Cassia has been serving a delectable blend of Vietnamese and French cuisine in downtown Santa Monica since 2015, garnering praise from food writers across the country for defining a Southern California cuisine that reflects the region’s ties to Southeast Asia and its farmers market ethos. Next Tuesday, chef Bryant Ng is opening Cassia’s Rice & Noodle Kitchen, a restaurant within a restaurant that will be available exclusively for takeout or on food delivery apps.
For most people, drooling over Cassia’s menu online is the closest they get to that rich, tangy laksa or that seabass infused with turmeric and lime — which, like most of the menu, will run you between $20 and $50.
Now, imagine a world where the best spicy dry noodles Cassia can offer were available for a little more than $10. And you could eat them while watching the Netflix food documentary that sparked your craving for something doused in chili oil in the first place.
Chefs in Cassia’s kitchen will be whipping up rice bowls and noodle soups with the same ingredients used in the main restaurant. Instead of sending the dishes out into the chic brasserie-cum-warehouse dining room, however, they’ll hand them off to a Postmates or UberEats driver who will deliver them to your door.

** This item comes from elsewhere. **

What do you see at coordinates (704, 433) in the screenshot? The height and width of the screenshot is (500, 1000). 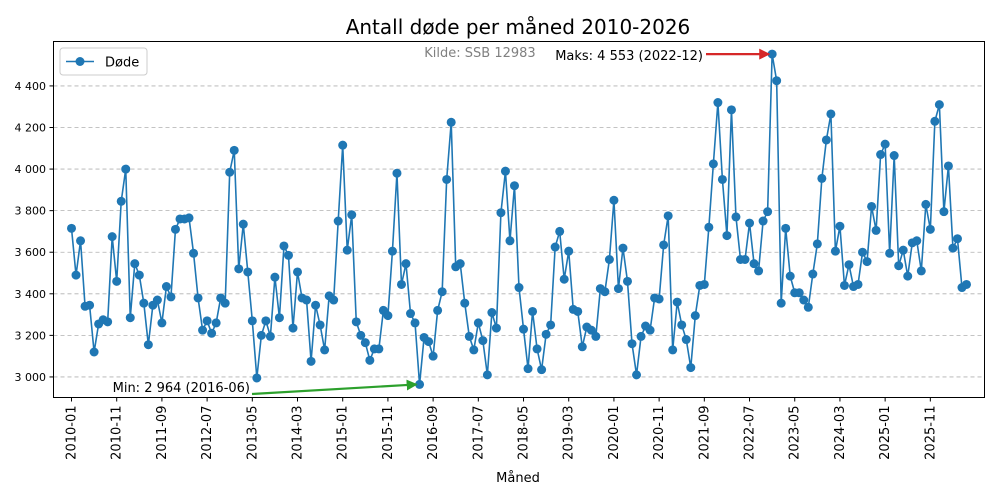 I see `x-tick-label: 2021-09` at bounding box center [704, 433].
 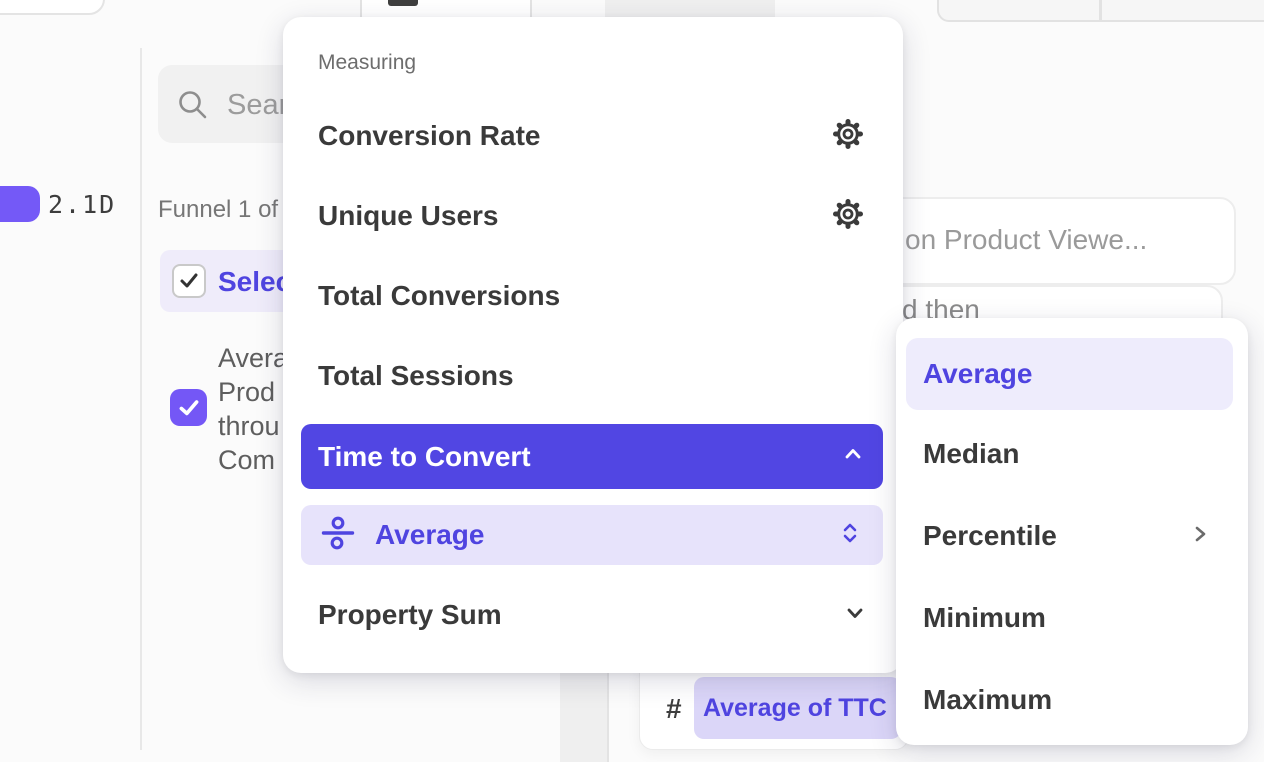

Ng said he and his business partner and wife, Kim Luu-Ng, have always wanted to create a restaurant that was more accessible. But to serve the quality of food Cassia is known for at a lower price point, something had to give.

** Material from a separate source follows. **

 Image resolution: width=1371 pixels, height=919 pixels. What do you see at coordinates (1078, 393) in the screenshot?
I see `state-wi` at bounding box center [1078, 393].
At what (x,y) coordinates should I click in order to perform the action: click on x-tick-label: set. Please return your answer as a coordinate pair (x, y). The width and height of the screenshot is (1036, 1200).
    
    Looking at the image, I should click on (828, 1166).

“We all know the restaurant business is changing, and we don’t know in what direction it’s gonna head in,” Ng said. “The reality is every restaurant is going to have to look at its bottom line. Wages, rent and the cost of raw materials are all going up, but you can only charge so much for a dish.”
Those constraints meant Ng had to think creatively about where to cut costs.
“Why not create a kitchen within a kitchen?” he said. “The food will be prepared by the same people at Cassia with the same sourcing and care, but because it’s only delivery, we can pass on those savings to the guests.”
Cassia’s chef de cuisine John Stenbakken and sous chef Eleanor Hurtt developed a menu inspired by the rice and noodle dishes served in the main restaurant, featuring noodle soup with pork and shrimp wontons and lettuce cups with minced soybeans and mushrooms accompanied by plum hoisin sauce.
“The soul is still pretty much the same,” Ng said.
For most restaurants, though, delivery is incidental; the menu is not crafted around foods that travel or reheat well. Cassia’s fried cauliflower with fish sauce is a favorite of Ng’s, but he wouldn’t put it on the menu at Cassia Rice & Noodle Kitchen only for it to go soft while sitting in the back of a car.
So even though a delivery from the kitchen will probably spend up to half an hour in transit and arrive hot, Ng wanted to make sure the new menu would taste just as good at room temperature or reheated. He looked toward food he knew traveled well or tasted better the next day, such as Persian dishes from a restaurant in Glendale that he often takes to-go or French braised stews, which are left to sit overnight to absorb flavor.
“The test is, can you leave it out for five hours and eat it without heating it up,” Ng said. “Is it still tasty? The answer is yes.”
While some might worry that these new culinary frontiers could threaten brick-and-mortar restaurants, Ng believes they can coexist. People didn’t stop going to the movies when streaming services came out, and they won’t stop going to restaurants to spend time with friends and family, go on dates or do business, he said.
“I see it as a huge growth potential for the industry as a whole. For us, this is another source of revenue within the restaurant itself,” Ng said. “But the whole point is that we can now offer food at a lower cost that you can eat at home. It’s a win-win for everybody.”
Cassia Rice & Noodle Kitchen will be available on Caviar, ChowNow, Postmates, Doordash and Uber Eats starting Tuesday. Its hours will be Sunday through Thursday from 5 to 9:30 p.m. The menu will range from $8 to $15.